Safety Features of GPT-3.5 Turbo and Other LLMs Found Easy to Overcome

Investigators found that users could contract for services like OpenAI's GPT-3.5 Turbo, apply minor adjustments to bypass the LLM's in-built protections.

A group of academic researchers from Princeton University, Virginia Tech, IBM Research, and Stanford University have found that measures enacted to prevent large language models (LLMs) like OpenAI GPT-3.5 Turbo from dispensing harmful content are vulnerable. They determined that a slight amount of fine-tuning or additional training for model customization can compromise AI safety efforts.

AI Fine-tuning Results in Potentially Harmful Outcomes

The investigators found that users could contract for services like Turbo, apply minor adjustments to bypass the LLM's in-built protections, and utilize it for potentially malicious purposes. Incorporating fine-tuning into local models, like Meta's Llama 2, could affect their stability, although the researchers believe the use of an API to fine-tune cloud-hosted models presents a more considerable risk. There's a strong chance that such adaptations could defeat the more thorough precautions around cloud-hosted models.

Proposed Legislative Framework for AI Models Questioned

The researchers, in their paper titled “Fine-tuning Aligned Language Models Compromises Safety, Even When Users Do Not Intend To!“, point out that recently proposed U.S. legislative frameworks for AI models primarily concentrate on pre-deployment model licensing and testing. However, they fail to consider model customization or fine-tuning. The study also found that fine-tuning could unintentionally overcome safety controls, suggesting that current safety frameworks have shortcomings when it comes to addressing risks that can arise from LLMs after custom fine-tuning.

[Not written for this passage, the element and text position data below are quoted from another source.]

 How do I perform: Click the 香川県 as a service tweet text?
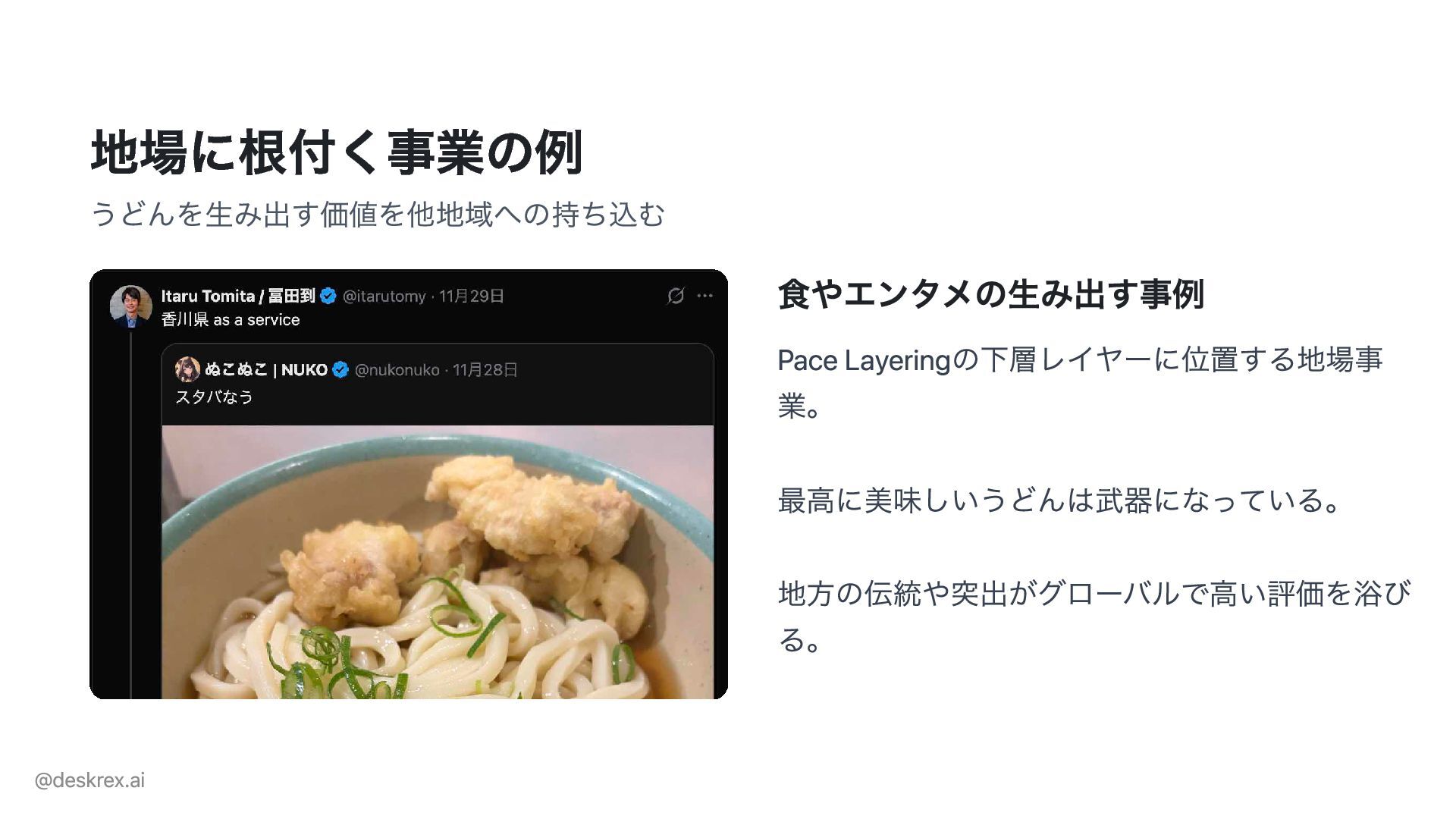click(231, 320)
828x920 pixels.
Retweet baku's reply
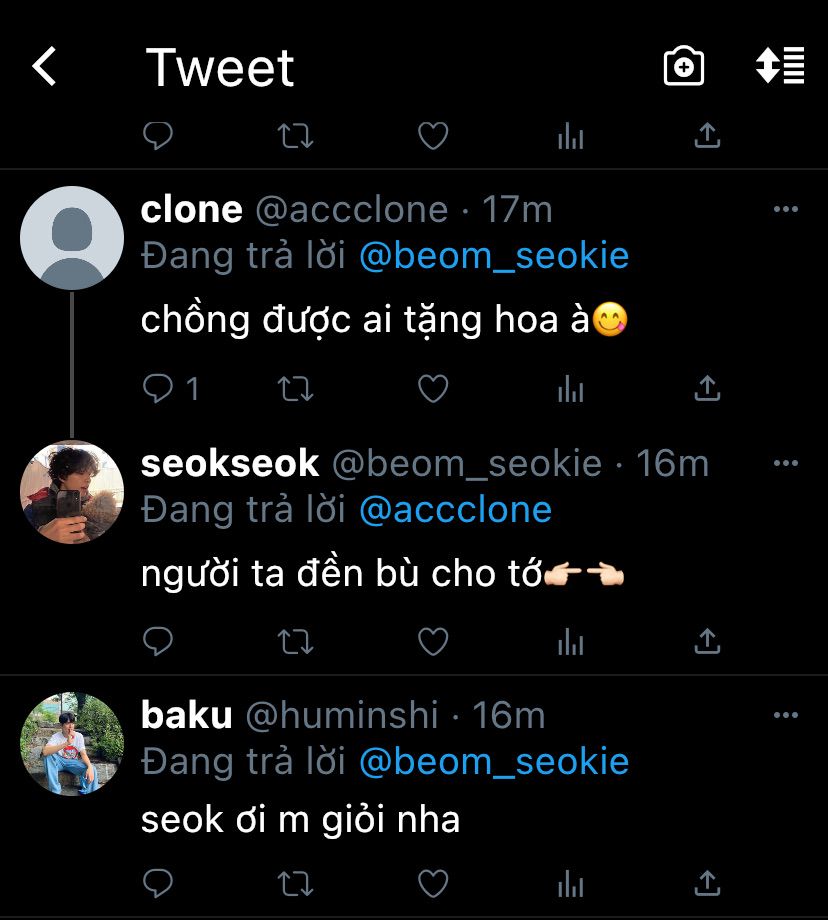point(295,883)
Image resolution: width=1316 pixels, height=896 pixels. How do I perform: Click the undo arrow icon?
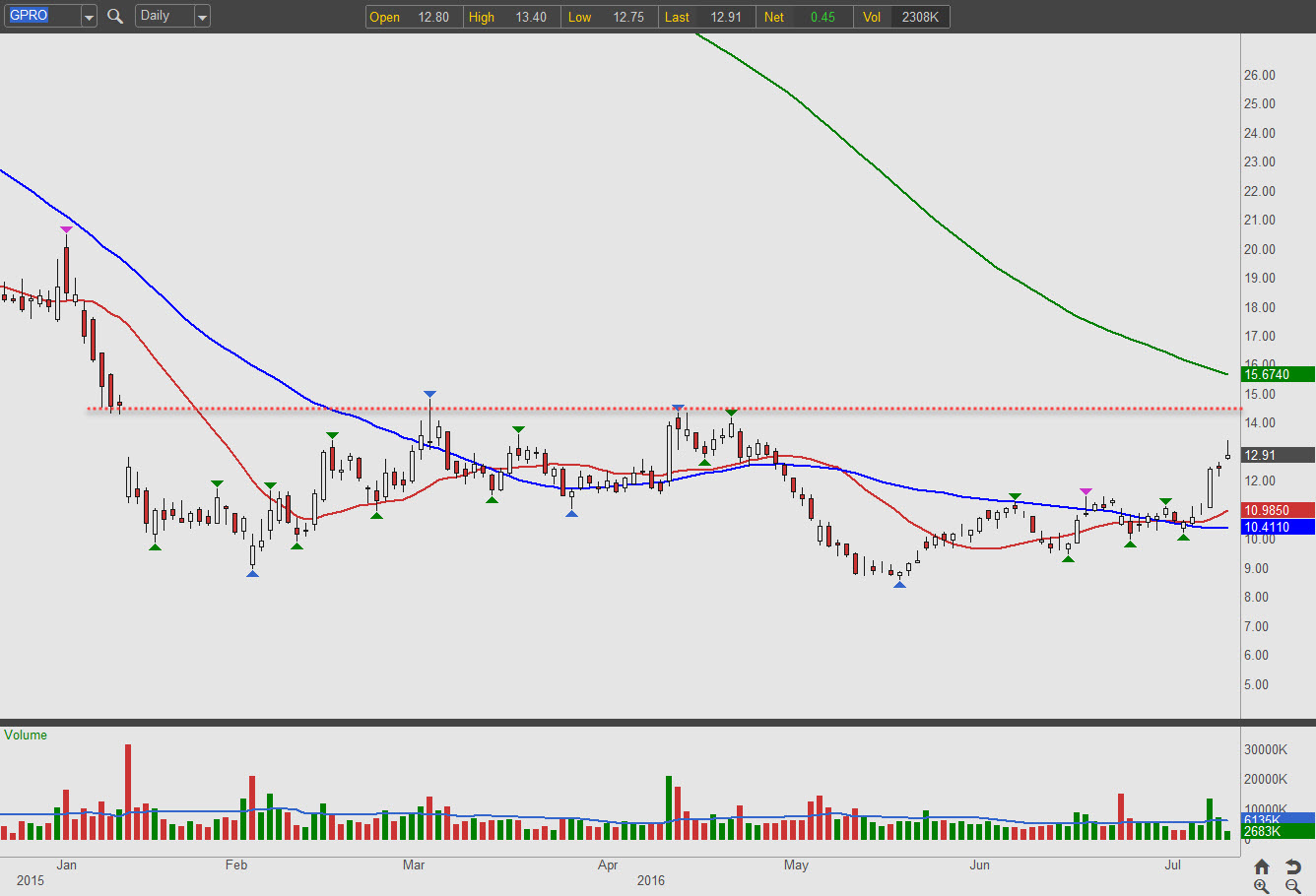[1293, 866]
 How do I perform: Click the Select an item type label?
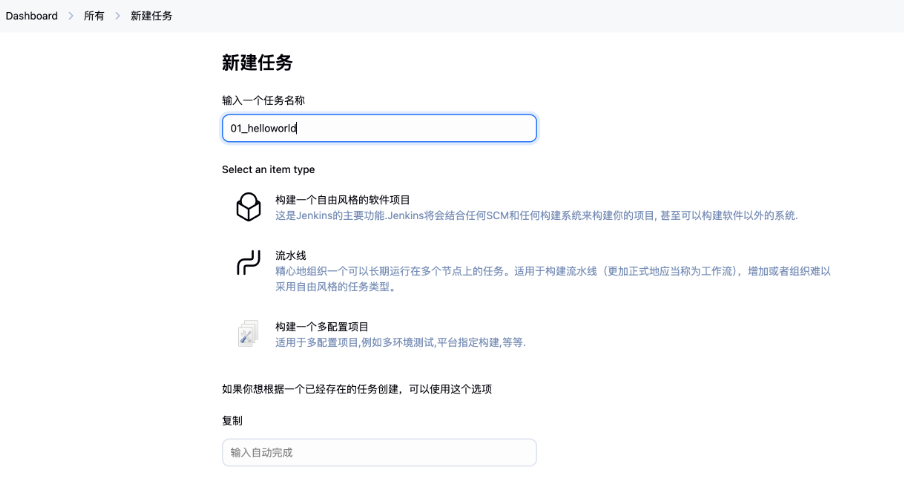click(x=268, y=170)
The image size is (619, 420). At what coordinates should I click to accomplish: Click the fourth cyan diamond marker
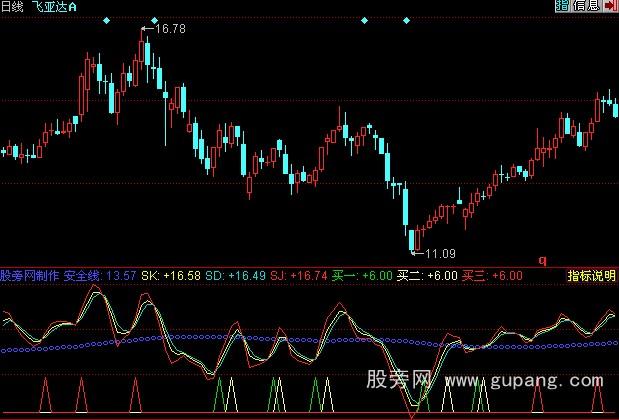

The authors argue that commercial API-oriented models could be equally capable of harm as open models. This finding, they suggest, necessitates consideration when creating legal rules and assigning responsibility. They call for customers to invest in safety mechanisms and not merely rely on the model's inherent safety when customizing models similar to GPT-3.5. Recent findings underscore that safety measures are essential, especially in consideration of the vast scale at which AI models operate. They urge everyone in the and research space to consider possible misuses and strive to mitigate them.